Returns: the BatchBuilder for chaining.

scheduler.enqueueBatch("Import Records")
.forEach(records, record -> importService.importRecord(record))
.onProgress(ctx -> {
log.info("Batch {}: {}% complete ({}/{} items, {} failed)",
ctx.batchId(), ctx.percentDone(),
ctx.completedItems(), ctx.totalItems(), ctx.failedItems());
})
.submit();

thenOnBatchSuccess

BatchBuilder thenOnBatchSuccess(SerializableCheckedRunnable next)

Schedules a job to execute when all child jobs complete successfully (zero failures).

Parameters:

  • next -- the task to execute on batch success.
scheduler.enqueueBatch("Nightly Sync")
.forEach(accounts, acct -> syncService.sync(acct))
.thenOnBatchSuccess(() -> notificationService.sendSyncComplete())
.submit();

thenOnBatchFailure

BatchBuilder thenOnBatchFailure(SerializableCheckedRunnable next)

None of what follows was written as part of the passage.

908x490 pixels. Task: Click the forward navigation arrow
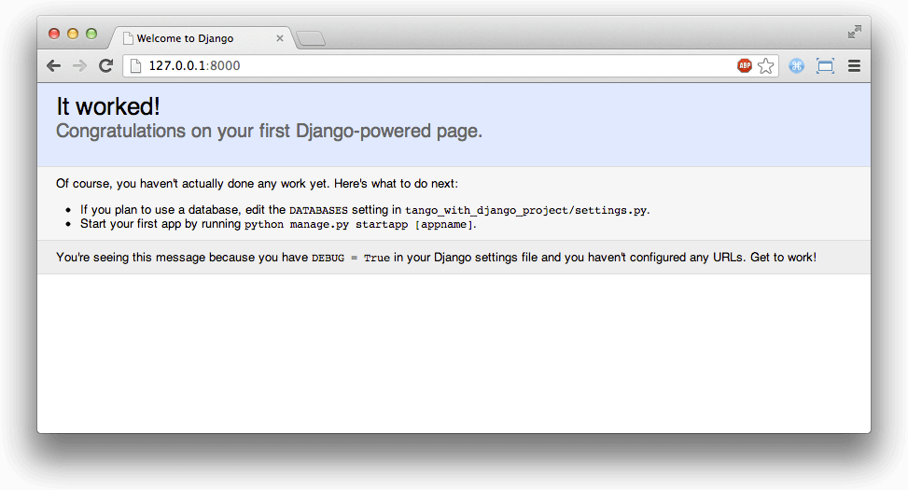[x=80, y=65]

Schedules a job to execute when one or more child jobs fail.

Parameters:

  • next -- the task to execute on batch failure.
scheduler.enqueueBatch("Data Migration")
.forEach(rows, row -> migrationService.migrate(row))
.thenOnBatchFailure(() -> alertService.migrationPartiallyFailed())
.submit();

thenWhenBatch

BatchBuilder thenWhenBatch(
SerializablePredicate<BatchContext> condition,
SerializableCheckedRunnable next)

Schedules a job when a custom condition on the BatchContext is met.

Parameters:

  • condition -- predicate evaluating the BatchContext.
  • next -- the task to execute when the condition is true.
scheduler.enqueueBatch("Process Items")
.forEach(items, item -> processItem(item))
.thenWhenBatch(ctx -> ctx.failedItems() == 0 && ctx.isComplete(),
() -> archiveResults())
.thenWhenBatch(ctx -> ctx.failedItems() > ctx.totalItems() / 2,
() -> rollbackProcessing())
.submit();

thenWhenSuccessRate

BatchBuilder thenWhenSuccessRate(double minRate, SerializableCheckedRunnable next)

Schedules a job when the success rate meets or exceeds the specified threshold.

Parameters:

  • minRate -- minimum success rate (0.0 to 1.0).
  • next -- the task to execute when the success rate condition is met.
scheduler.enqueueBatch("Email Campaign")
.forEach(recipients, r -> emailService.sendCampaign(r))
.thenWhenSuccessRate(0.95, () -> log.info("Campaign delivered successfully"))
.thenWhenSuccessRate(0.50, () -> alertService.campaignPartialFailure())
.submit();

thenWhenFailureCount

BatchBuilder thenWhenFailureCount(int maxFailures, SerializableCheckedRunnable next)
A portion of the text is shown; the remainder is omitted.